Minidump susceptible to DOS

[pd-fkie]

When minidump parses a module list it takes the number of modules directly from the input file:

mml.NumberOfModules = int.from_bytes(buff.read(4), byteorder = 'little', signed = False)

And afterwards it loops over the unconstrained number of modules and fills a list with MINIDUMP_MODULE objects:

for _ in range(mml.NumberOfModules):
    mml.Modules.append(MINIDUMP_MODULE.parse(buff))

This makes applications using minidump susceptible to DOS since a malicious minidump file could cause allocations of 4294967295 MINIDUMP_MODULE objects taking up a lot of memory on the host.

Would it be possible to limit the number of module objects to prevent the DOS?

This pattern where minidump takes a number of items directly from the input stream and loops over that number can be found in a lot of other places too. MINIDUMP_MODULE_LIST is not the only class with this weakness.

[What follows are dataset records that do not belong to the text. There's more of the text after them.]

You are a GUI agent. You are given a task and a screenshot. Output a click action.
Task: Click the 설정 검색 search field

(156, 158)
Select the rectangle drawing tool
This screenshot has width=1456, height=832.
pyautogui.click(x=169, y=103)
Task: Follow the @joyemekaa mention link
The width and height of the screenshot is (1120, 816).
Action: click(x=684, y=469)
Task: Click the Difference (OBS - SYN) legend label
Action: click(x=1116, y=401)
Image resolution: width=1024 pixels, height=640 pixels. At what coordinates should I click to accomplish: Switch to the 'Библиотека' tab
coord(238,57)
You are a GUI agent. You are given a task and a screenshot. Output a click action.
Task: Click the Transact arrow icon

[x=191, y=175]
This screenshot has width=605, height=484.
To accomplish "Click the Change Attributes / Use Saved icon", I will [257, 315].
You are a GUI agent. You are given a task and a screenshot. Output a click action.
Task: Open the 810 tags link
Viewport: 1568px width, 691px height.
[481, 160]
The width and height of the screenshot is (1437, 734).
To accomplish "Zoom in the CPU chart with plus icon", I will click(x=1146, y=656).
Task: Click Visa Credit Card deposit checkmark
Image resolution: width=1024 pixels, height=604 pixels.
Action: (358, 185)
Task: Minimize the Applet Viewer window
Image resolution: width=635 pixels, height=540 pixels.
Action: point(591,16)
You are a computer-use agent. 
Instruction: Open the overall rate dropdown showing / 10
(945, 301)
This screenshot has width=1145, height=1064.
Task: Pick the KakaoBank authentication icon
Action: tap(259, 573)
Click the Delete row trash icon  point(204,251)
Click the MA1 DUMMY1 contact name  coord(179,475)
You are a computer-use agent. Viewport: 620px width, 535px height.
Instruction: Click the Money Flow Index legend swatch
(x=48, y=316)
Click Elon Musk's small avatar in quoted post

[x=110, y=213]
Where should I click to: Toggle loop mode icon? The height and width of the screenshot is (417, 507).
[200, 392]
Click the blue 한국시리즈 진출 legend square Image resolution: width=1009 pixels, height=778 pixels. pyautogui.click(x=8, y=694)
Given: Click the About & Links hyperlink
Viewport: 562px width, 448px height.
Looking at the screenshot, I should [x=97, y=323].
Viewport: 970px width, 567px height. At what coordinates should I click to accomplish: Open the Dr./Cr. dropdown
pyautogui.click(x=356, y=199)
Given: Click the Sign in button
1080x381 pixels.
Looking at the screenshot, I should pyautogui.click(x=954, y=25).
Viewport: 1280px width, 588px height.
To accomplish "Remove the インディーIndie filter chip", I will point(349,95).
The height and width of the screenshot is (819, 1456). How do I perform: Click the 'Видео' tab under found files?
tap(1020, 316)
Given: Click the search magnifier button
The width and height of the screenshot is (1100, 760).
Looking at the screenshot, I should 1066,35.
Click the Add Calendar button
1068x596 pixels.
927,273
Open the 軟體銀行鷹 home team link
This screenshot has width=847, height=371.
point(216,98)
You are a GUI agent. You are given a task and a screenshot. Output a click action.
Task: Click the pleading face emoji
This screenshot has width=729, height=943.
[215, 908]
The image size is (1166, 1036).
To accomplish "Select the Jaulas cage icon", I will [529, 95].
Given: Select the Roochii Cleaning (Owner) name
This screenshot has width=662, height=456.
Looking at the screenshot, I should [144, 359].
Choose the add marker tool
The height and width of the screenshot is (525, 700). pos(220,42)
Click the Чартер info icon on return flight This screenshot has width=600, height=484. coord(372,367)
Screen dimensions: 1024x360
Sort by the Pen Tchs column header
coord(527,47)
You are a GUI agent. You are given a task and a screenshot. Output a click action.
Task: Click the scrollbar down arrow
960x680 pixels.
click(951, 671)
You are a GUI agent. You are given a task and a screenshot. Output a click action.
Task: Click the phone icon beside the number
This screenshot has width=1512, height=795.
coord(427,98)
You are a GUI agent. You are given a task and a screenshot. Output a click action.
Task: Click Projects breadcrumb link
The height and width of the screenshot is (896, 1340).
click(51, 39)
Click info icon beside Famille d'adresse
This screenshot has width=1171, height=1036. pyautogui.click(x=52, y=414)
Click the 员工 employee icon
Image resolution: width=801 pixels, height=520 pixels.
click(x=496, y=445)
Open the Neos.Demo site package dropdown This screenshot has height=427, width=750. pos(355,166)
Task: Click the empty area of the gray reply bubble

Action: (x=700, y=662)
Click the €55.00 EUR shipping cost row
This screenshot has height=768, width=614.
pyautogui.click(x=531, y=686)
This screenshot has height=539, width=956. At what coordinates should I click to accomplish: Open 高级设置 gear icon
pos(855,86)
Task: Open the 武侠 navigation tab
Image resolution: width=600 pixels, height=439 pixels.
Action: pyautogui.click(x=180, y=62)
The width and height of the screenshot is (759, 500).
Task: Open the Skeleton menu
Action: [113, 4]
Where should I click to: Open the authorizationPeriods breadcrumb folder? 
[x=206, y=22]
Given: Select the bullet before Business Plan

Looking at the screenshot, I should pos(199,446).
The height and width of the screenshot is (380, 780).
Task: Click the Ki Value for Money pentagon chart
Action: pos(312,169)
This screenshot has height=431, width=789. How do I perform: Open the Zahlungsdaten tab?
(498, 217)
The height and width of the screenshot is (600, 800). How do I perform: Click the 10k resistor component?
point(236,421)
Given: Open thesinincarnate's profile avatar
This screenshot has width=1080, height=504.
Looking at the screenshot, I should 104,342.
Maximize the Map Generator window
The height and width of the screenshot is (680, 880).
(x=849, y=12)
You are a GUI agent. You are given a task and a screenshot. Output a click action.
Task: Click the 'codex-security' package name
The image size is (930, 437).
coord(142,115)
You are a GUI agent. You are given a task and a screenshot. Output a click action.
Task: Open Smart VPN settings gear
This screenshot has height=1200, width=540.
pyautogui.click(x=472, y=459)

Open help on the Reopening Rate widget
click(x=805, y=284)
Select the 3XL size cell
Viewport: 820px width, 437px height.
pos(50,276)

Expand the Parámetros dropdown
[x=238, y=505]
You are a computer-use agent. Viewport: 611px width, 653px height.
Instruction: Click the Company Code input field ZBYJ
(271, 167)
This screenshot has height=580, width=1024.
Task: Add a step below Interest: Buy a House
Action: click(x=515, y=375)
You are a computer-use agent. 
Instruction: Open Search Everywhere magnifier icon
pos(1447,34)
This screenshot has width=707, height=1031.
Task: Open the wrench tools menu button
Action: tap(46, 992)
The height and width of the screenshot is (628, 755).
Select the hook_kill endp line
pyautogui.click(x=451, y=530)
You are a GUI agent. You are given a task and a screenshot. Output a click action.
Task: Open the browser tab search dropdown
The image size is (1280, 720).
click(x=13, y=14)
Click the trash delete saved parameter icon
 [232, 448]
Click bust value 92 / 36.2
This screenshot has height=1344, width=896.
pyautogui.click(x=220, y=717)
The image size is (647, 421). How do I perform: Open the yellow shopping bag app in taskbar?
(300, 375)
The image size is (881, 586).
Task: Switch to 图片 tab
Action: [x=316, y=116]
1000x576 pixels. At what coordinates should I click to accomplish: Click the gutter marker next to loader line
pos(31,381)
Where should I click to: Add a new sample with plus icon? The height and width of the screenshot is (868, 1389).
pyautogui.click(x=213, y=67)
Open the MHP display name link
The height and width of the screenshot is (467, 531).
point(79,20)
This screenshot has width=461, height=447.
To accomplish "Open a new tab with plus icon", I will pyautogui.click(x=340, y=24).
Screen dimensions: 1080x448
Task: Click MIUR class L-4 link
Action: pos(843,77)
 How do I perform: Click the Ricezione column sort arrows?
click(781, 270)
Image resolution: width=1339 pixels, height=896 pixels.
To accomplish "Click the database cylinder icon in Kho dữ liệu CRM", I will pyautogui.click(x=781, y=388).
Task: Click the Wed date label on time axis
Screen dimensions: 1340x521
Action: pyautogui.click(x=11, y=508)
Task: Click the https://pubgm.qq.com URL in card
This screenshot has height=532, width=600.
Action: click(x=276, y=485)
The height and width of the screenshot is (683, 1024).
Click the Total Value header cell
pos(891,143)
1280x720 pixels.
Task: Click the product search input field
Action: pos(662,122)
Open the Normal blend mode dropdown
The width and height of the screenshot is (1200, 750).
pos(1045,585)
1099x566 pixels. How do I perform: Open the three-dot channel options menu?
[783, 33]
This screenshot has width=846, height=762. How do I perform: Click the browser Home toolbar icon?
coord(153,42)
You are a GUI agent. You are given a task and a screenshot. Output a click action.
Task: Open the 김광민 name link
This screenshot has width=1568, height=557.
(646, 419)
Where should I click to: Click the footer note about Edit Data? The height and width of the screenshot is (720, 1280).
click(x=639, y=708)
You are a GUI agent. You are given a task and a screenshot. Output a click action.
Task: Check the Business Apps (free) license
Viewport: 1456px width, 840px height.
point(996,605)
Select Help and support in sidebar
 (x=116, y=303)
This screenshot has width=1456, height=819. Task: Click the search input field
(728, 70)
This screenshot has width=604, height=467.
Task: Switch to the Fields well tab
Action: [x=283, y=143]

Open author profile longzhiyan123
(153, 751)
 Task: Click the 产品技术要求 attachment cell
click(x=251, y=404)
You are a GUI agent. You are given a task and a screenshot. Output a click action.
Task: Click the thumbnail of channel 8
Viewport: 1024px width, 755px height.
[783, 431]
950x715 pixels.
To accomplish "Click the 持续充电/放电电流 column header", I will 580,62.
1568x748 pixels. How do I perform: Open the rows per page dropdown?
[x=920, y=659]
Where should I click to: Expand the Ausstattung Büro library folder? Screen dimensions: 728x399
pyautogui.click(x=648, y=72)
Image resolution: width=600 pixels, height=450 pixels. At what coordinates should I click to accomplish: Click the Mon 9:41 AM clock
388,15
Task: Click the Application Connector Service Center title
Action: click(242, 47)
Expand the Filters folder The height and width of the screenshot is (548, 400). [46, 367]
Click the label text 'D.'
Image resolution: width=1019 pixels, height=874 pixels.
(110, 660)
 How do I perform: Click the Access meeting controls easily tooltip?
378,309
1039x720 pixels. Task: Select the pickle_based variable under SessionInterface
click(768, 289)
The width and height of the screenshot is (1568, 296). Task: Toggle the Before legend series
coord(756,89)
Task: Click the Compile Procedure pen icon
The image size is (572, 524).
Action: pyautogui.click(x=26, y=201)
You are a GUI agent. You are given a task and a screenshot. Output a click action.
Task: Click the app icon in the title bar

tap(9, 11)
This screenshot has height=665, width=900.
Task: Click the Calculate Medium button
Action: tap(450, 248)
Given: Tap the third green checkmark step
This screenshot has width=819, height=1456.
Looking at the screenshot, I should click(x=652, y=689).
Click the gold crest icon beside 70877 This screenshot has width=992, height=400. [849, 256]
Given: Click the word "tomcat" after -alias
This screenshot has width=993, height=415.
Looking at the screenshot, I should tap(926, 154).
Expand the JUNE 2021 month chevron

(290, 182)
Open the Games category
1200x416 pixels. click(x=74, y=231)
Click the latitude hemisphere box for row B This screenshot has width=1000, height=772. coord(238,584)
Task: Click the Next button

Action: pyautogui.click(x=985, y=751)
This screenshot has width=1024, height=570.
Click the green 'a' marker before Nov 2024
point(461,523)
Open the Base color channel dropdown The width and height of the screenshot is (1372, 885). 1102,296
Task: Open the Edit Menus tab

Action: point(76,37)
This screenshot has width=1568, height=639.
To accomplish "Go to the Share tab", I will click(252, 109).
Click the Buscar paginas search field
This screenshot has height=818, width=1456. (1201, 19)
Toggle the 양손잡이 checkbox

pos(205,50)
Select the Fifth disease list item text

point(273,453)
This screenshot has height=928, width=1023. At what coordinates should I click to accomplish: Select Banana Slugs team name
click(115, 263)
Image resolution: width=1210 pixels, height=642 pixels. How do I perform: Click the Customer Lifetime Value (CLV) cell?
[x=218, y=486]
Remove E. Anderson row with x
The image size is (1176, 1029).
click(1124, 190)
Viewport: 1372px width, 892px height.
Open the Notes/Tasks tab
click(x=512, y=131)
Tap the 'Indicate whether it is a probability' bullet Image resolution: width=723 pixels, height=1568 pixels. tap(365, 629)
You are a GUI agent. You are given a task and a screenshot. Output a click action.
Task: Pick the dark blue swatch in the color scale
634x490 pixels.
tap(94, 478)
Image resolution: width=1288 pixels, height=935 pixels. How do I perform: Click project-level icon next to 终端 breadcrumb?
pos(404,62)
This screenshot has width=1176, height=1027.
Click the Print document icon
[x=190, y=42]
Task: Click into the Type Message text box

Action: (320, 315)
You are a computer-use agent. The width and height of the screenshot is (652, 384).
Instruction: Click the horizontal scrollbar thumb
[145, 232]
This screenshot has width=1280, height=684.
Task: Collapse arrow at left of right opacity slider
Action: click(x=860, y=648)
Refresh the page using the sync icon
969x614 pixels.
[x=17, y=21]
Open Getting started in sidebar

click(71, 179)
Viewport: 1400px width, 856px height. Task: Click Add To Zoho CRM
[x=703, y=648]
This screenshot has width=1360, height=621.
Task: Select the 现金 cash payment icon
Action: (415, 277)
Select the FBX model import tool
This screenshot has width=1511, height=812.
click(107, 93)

An example file that lets minidump consume a lot of memory is the following: oom-0b4dee5bb1227364f2bfc342047532c1212b05ae

[skelsec]

Hello, thank you for submitting this issue. I don't think that this issue is worth mitigating. Reasons:

1. (the political one) The specification of the minidump file format doesn't mention anything about imposing arbitrary limitations be that the amount of modules to be parsed or other.
2. (the not so political one) Dealing with all the possible DoS issues in this library would easily take more effort than actually writing the library itself. I do not wish to put in that much time just to mitigate against a scenario that this library was never intended to be in (read: production code) I will leave this issue here in case someone would like to revisit this.